# Assignment
Leave out all pictures. Extract exactly the lines from the one containing "Viewport: 1200px width, 680px height." through the end of the data.

# Data for this exercise
__________________________________________________

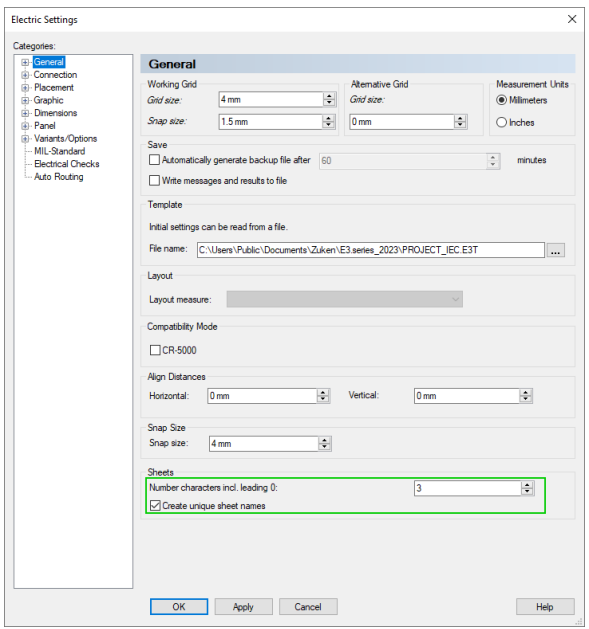Click the browse button for template file

click(x=555, y=250)
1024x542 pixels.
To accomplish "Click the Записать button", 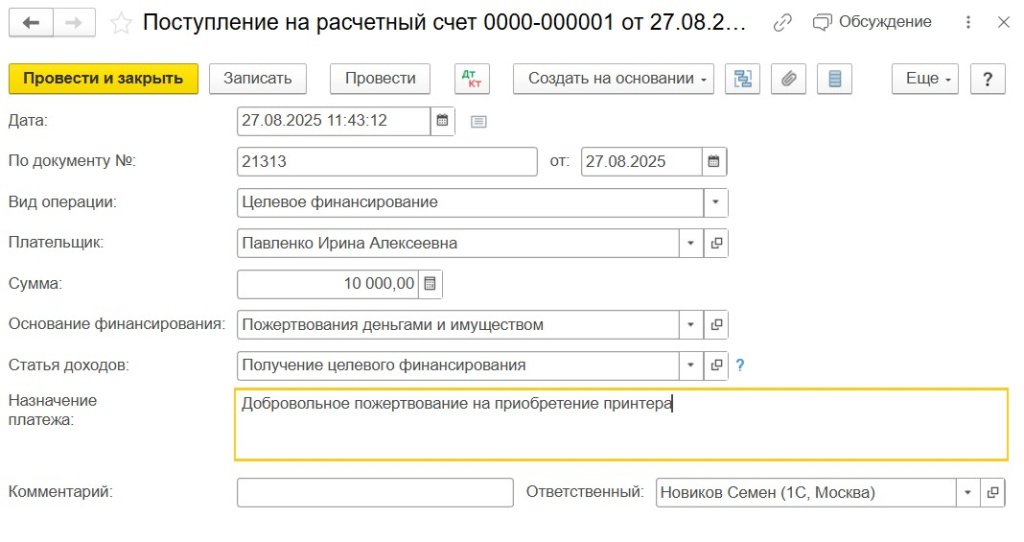I will 257,79.
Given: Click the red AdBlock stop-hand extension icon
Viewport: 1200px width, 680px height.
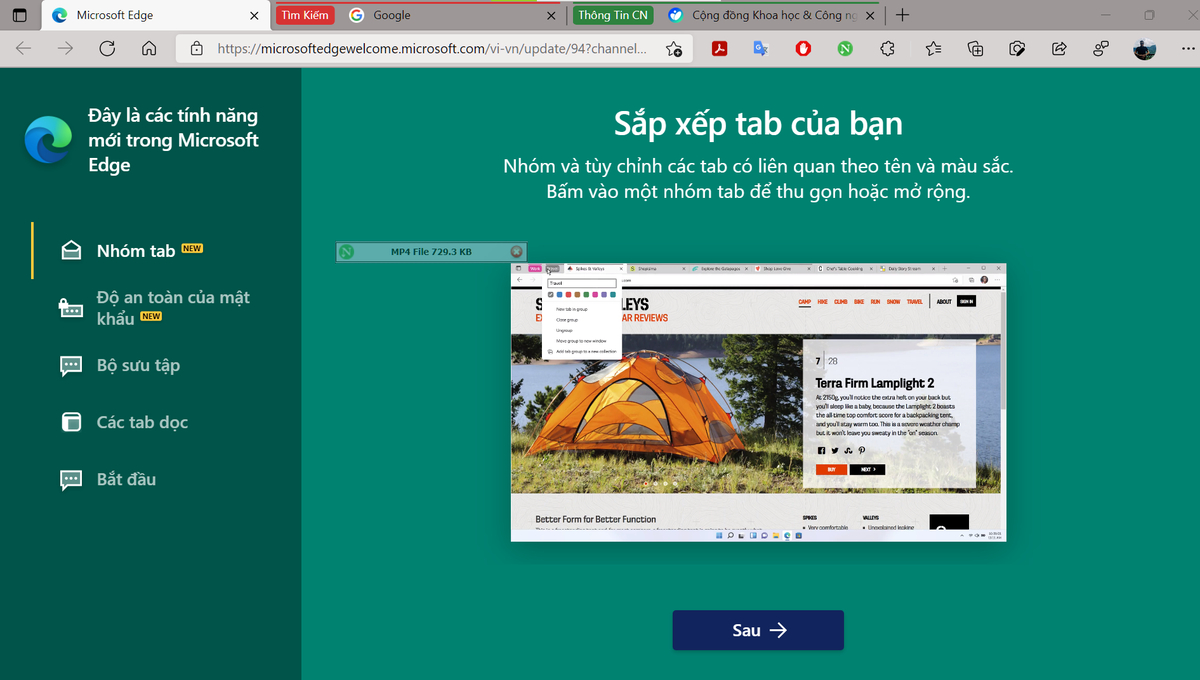Looking at the screenshot, I should [803, 48].
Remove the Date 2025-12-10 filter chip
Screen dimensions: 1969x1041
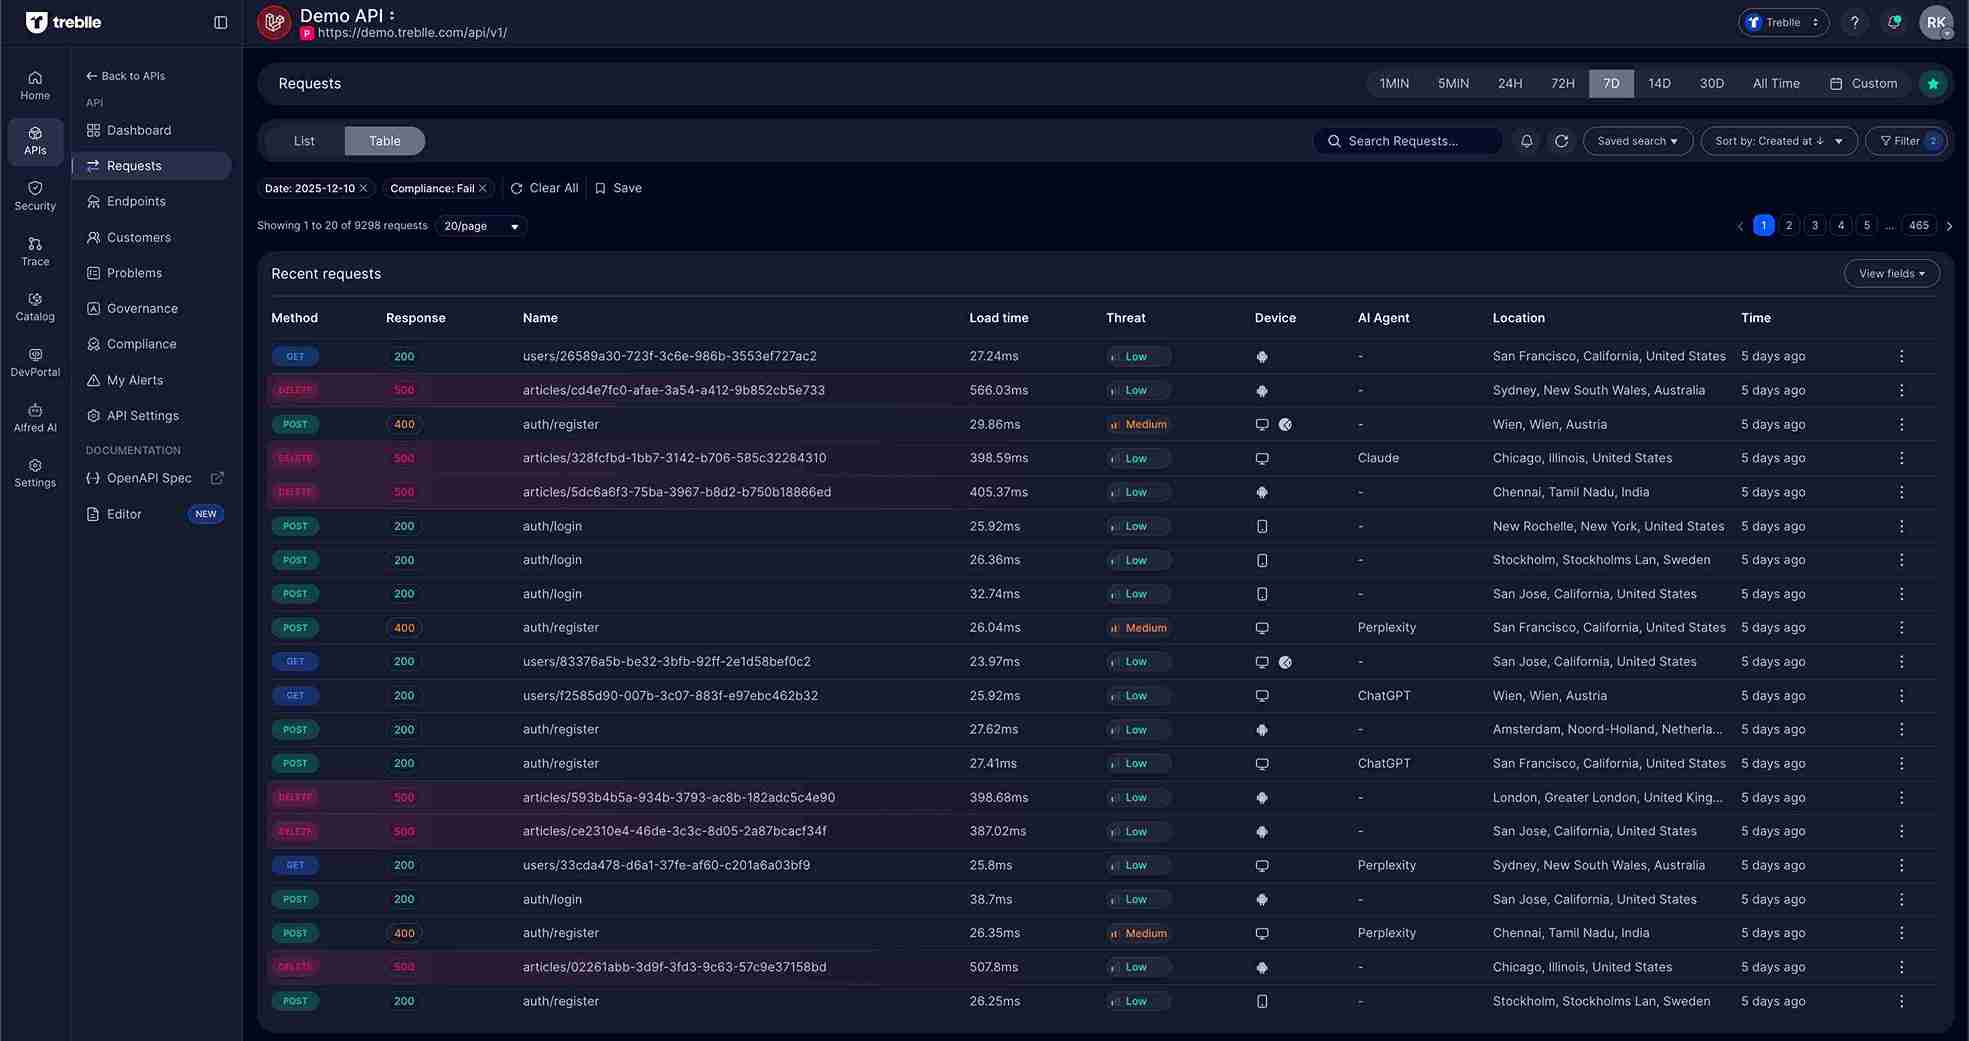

__________________________________________________

# Answer to the problem
Viewport: 1200px width, 680px height.
Looking at the screenshot, I should [803, 48].
Remove the Date 2025-12-10 filter chip
Screen dimensions: 1969x1041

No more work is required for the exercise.